주어진 과제: 아래 목록에서 "Focus: VideoPress For" 문구가 있는 줄부터 "The height and width of the screenshot is (971, 1523)." 문구가 있는 줄까지 모두 그대로 옮겨 쓰시오. 두 줄 모두 포함한다.

데이터 목록:
═══

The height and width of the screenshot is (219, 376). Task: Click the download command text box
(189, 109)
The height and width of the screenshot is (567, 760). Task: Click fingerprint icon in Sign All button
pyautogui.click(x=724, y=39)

═══

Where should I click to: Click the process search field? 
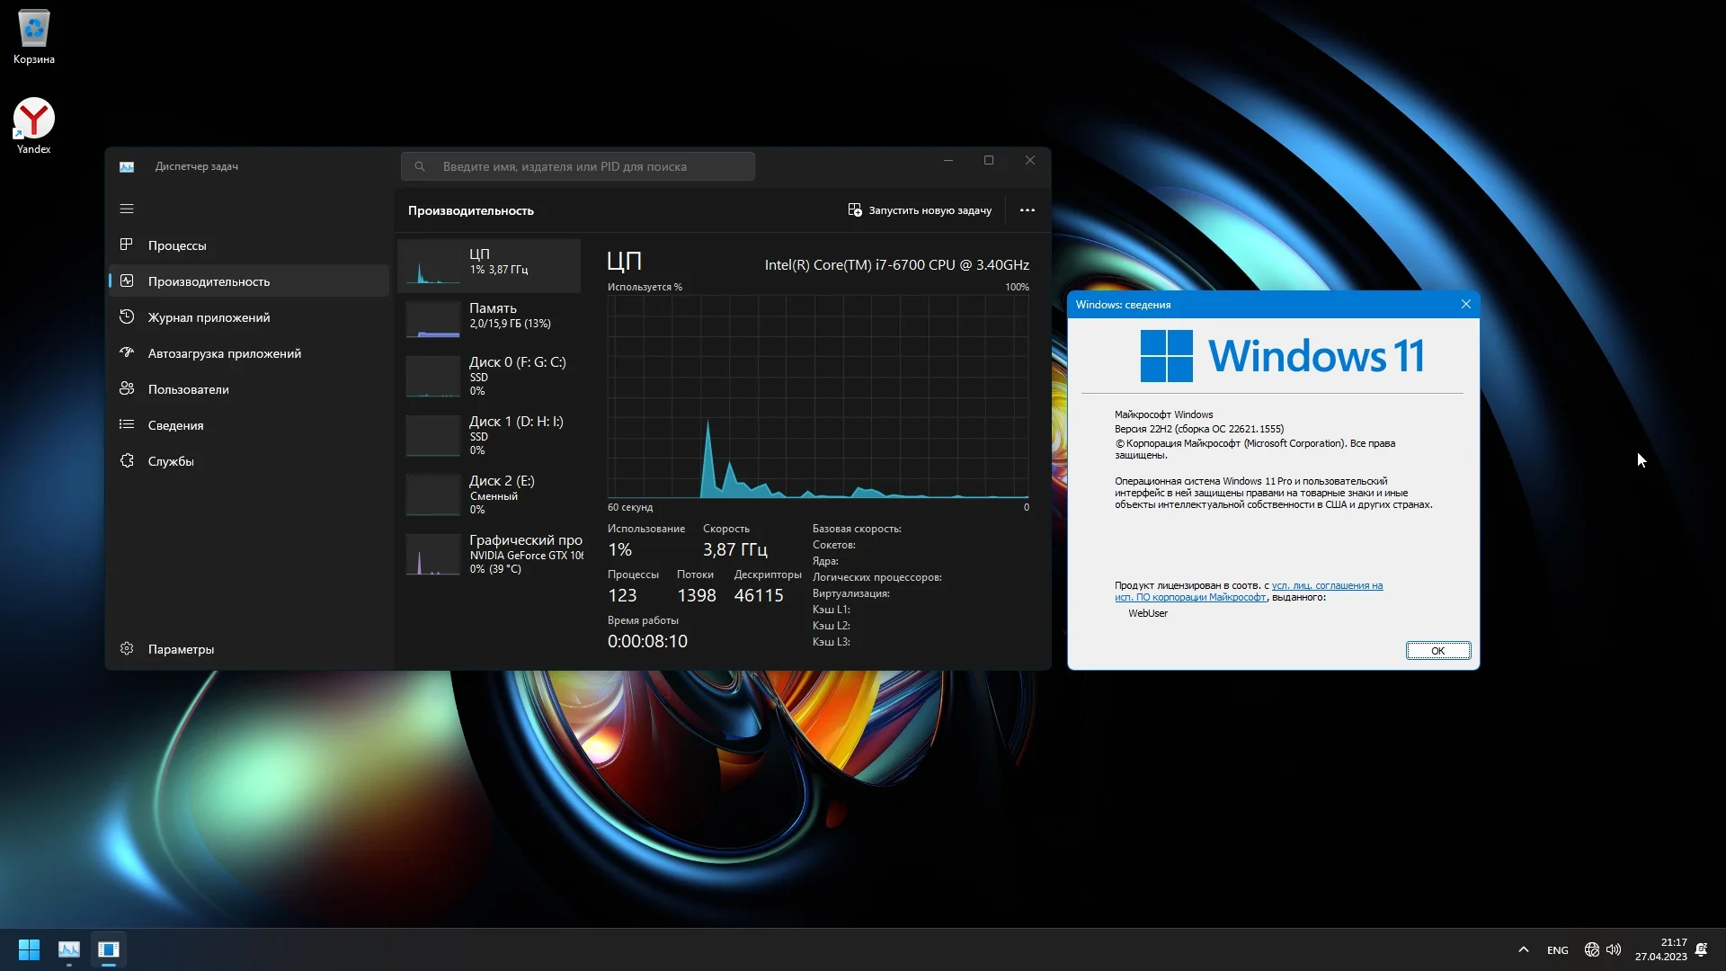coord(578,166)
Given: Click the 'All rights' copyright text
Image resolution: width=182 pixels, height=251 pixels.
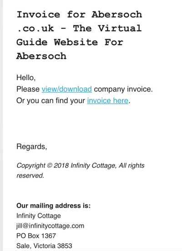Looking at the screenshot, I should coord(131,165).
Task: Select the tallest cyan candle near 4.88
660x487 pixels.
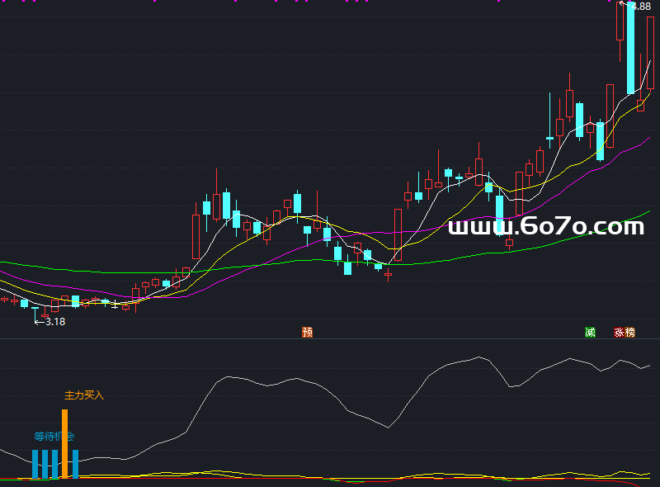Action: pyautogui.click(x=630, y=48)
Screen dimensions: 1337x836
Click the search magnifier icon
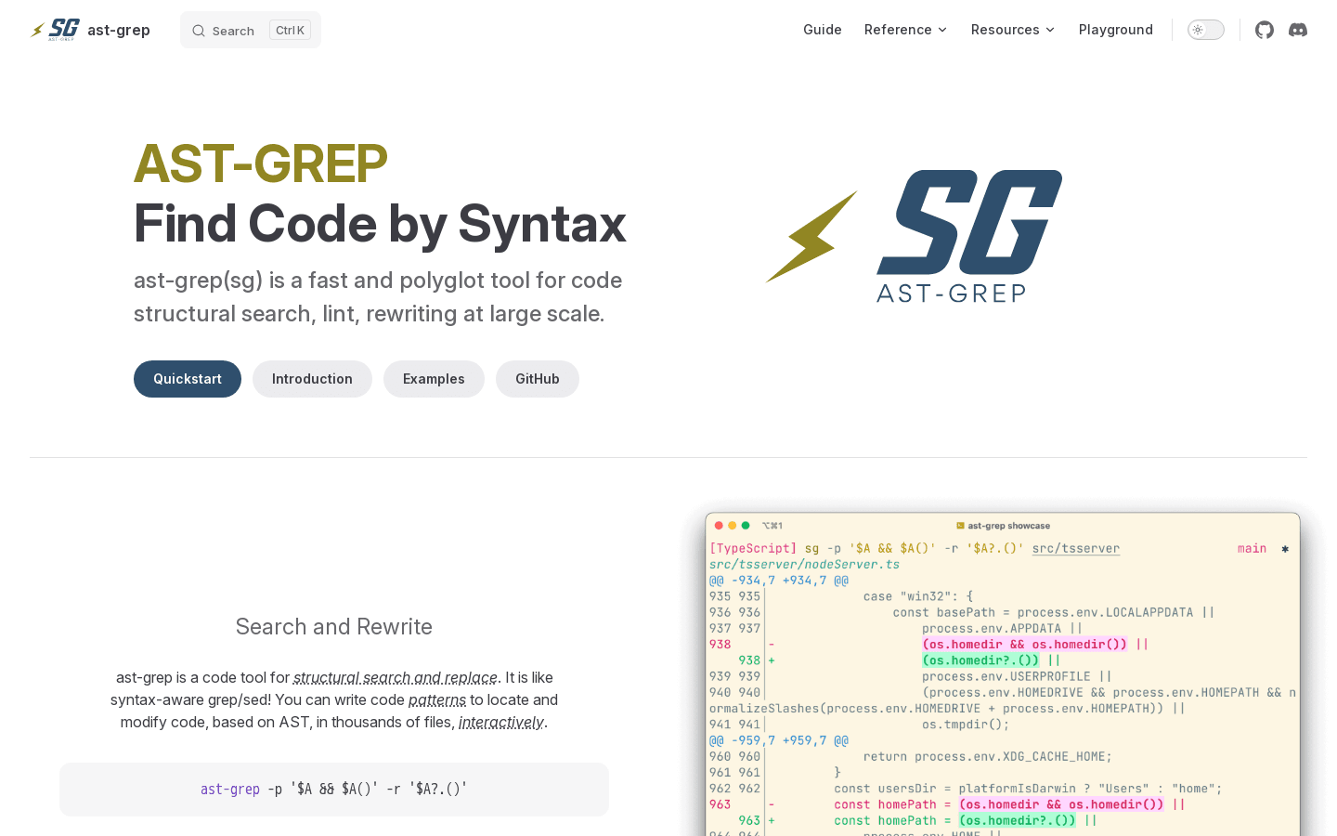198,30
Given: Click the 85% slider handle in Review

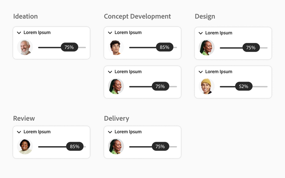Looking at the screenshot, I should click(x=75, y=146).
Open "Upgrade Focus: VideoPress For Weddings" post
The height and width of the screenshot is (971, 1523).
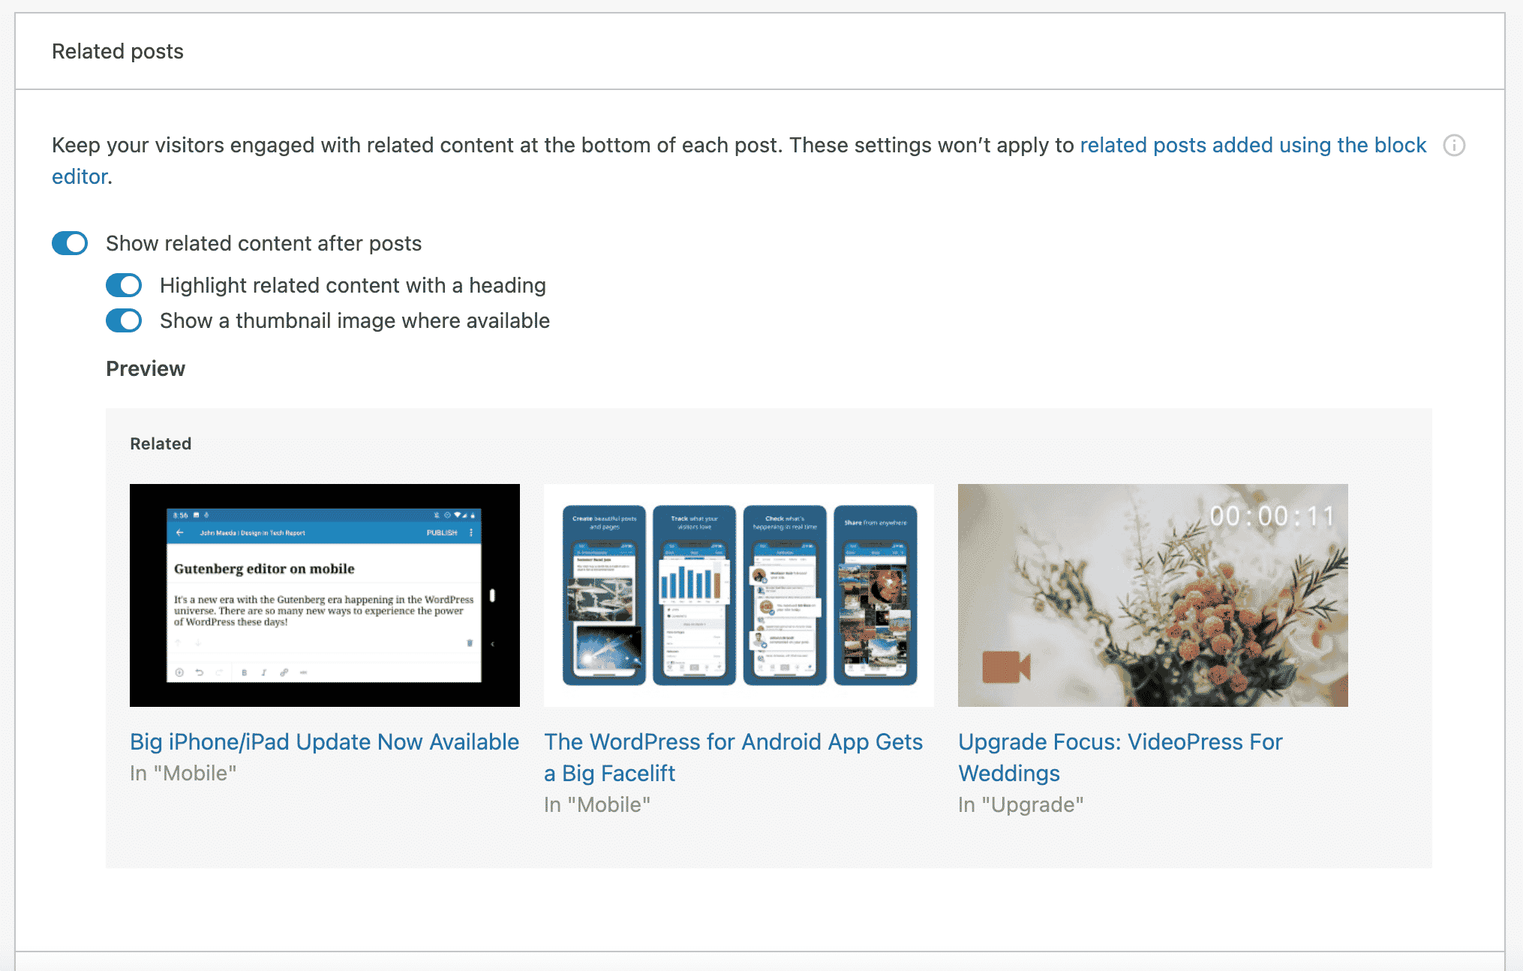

═══

과제 결과:
Open "Upgrade Focus: VideoPress For Weddings" post
The height and width of the screenshot is (971, 1523).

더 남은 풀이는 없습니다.